Data for the task:
++++++++++

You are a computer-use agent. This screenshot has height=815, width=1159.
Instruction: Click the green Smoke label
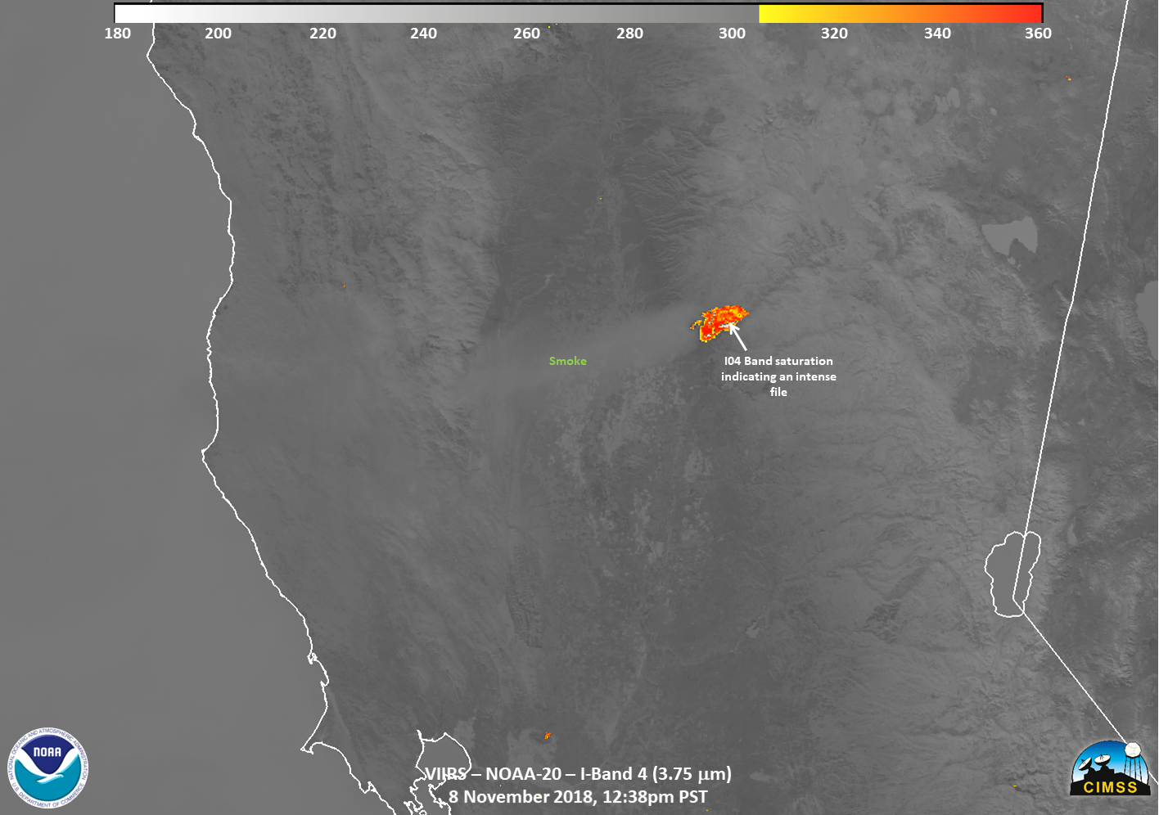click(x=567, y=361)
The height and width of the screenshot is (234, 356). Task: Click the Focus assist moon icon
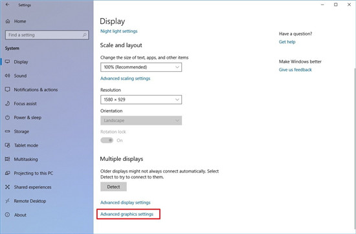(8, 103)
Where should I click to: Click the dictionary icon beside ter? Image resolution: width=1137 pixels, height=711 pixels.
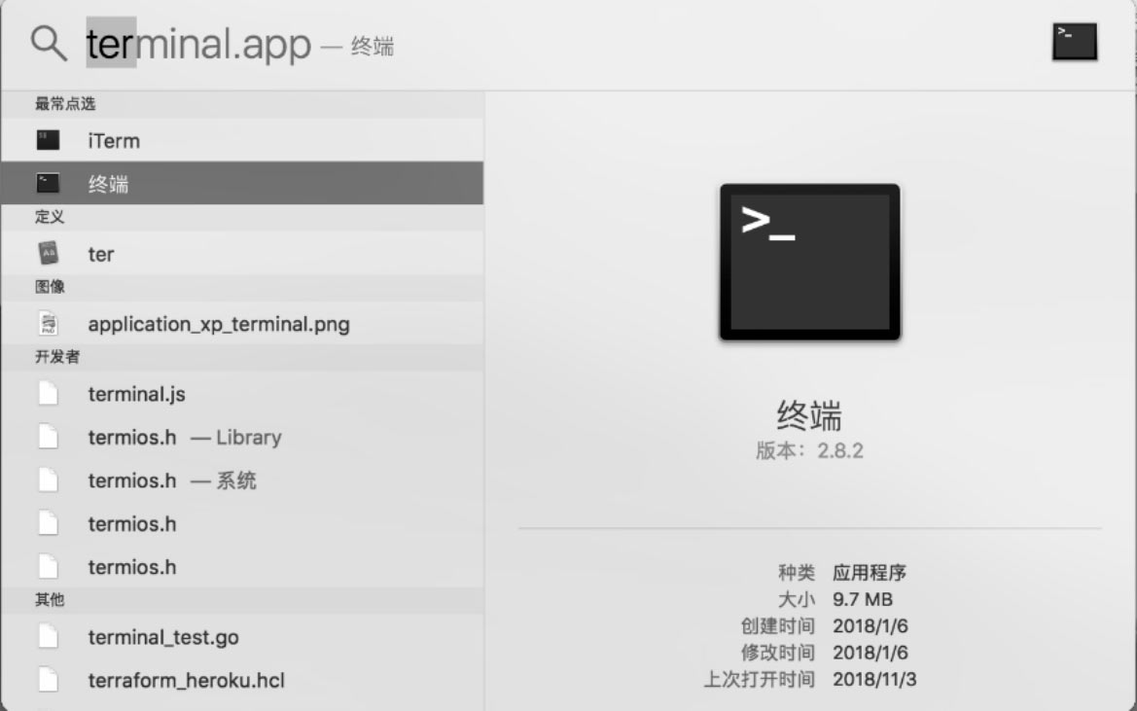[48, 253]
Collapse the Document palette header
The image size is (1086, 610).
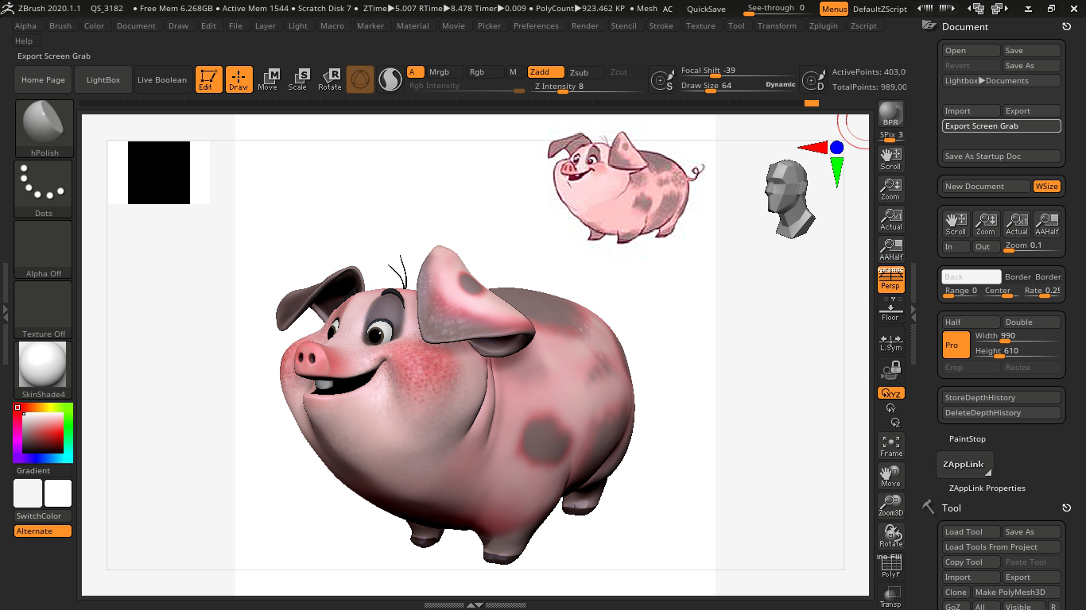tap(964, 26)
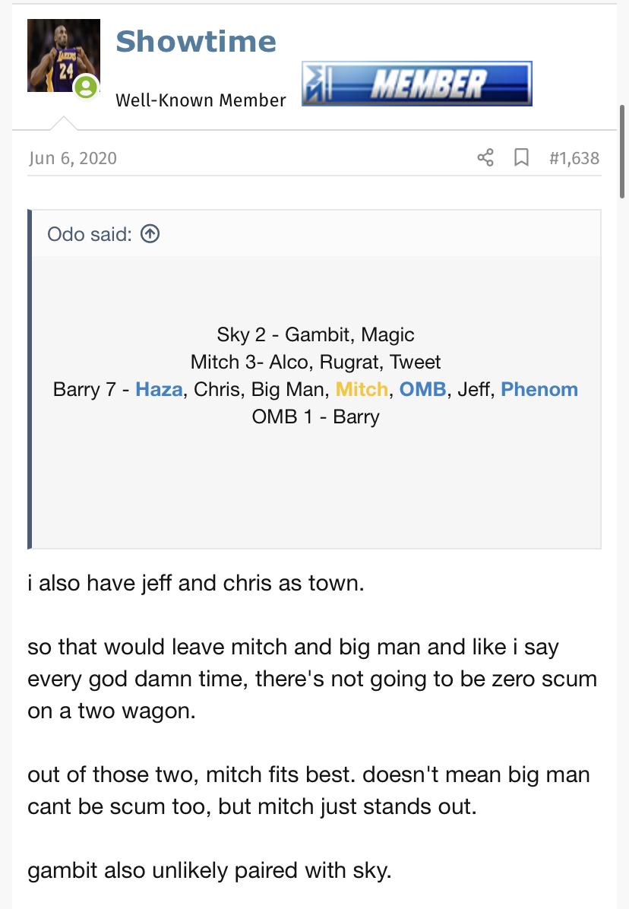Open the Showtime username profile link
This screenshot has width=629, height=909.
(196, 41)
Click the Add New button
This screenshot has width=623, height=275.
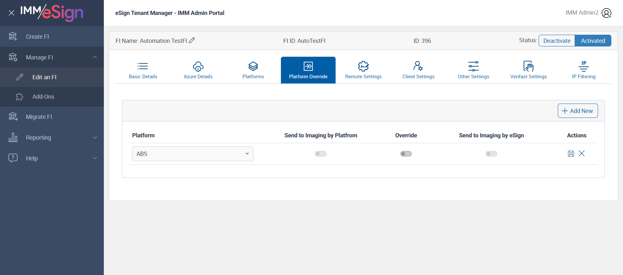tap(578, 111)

++++++++++

What to do: If an entry holds a picture, leave the picture out and repeat the rest exactly.

Task answer:
You are a computer-use agent. This screenshot has height=815, width=1159.
Instruction: Click the green Smoke label
click(x=567, y=361)
The height and width of the screenshot is (234, 356). Task: Click the Focus assist moon icon
(8, 103)
Where should I click to: Click the dictionary icon beside ter? Image resolution: width=1137 pixels, height=711 pixels.
[48, 253]
Collapse the Document palette header
The image size is (1086, 610).
tap(964, 26)
Open the Showtime username profile link
This screenshot has width=629, height=909.
(196, 41)
Click the Add New button
This screenshot has width=623, height=275.
tap(578, 111)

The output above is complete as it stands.